British Prime Minister Tony Blair says coalition forces will not retreat from Iraq, and will remain until it is a true democracy. He spoke in an interview that aired Sunday on U.S. television.
Prime Minister Blair says the troops serving in Iraq are doing a difficult and dangerous job, and deserve thanks. He says the men and women who liberated Iraq from the tyranny of Saddam Hussein are now liberating the country from terrorism.
During an appearance on the NBC television program, Meet the Press, Mr. Blair stressed the coalition will remain in Iraq until its mission is complete. "The exit strategy is a democratic Iraq, and if that happens, the impact on the whole region and, therefore, on our security, America and Britain, will be enormous," he said.

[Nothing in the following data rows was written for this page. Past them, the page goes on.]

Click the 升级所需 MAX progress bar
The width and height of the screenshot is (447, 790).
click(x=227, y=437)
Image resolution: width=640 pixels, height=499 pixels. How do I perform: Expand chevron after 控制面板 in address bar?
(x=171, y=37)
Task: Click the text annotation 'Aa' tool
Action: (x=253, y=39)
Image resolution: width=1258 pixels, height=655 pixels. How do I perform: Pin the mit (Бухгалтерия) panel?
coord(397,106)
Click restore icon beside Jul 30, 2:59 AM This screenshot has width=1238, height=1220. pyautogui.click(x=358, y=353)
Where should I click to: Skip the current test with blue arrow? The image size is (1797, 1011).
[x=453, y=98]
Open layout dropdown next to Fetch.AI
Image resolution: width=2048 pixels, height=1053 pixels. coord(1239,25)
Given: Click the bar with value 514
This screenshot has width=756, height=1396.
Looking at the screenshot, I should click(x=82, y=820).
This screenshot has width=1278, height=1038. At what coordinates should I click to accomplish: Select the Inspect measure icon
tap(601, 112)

In an interview recorded after his talks Friday with President Bush at the White House, Mr. Blair spoke at some length about public perceptions, on both sides of the Atlantic, of the situation in Iraq. He said people often forget that Iraq was not a stable country under Saddam Hussein. "There were thousands of people brutally killed. It was a country that within the last couple of decades started two major wars," he said.
His words aired Sunday, as coalition troops continued to battle scattered bands of insurgents in the Iraqi city of Fallujah.
On the Fox News Sunday television program, Republican Senator John McCain of Arizona, a senior member of the Senate Armed Services committee, defended the operation against the insurgents, but said a long hard struggle lies ahead. "We had to do what we did in Fallujah. We never should have given [the insurgents] sanctuary to start with. We made a lot of mistakes early on in this conflict. But I think we are on the right track," he said.
Senator McCain said it might be possible to hold elections in Iraq without total participation by the Sunni minority, which is prevalent in the Fallujah area.
The top Democrat on the Armed Services panel voiced a different view. Senator Carl Levin of Michigan told CNN's Late Edition that, once the situation in Fallujah is under control, efforts must be made to get the Sunnis involved in the political process. "As brilliantly as our military has fought, we have not seen an equal adeptness on the part of this administration in planning for the aftermath of either the attack against Iraq or in Fallujah," he said.
Mr. Levin said, in addition to political steps, coalition forces must also speed the process of turning over security to newly trained Iraqi forces.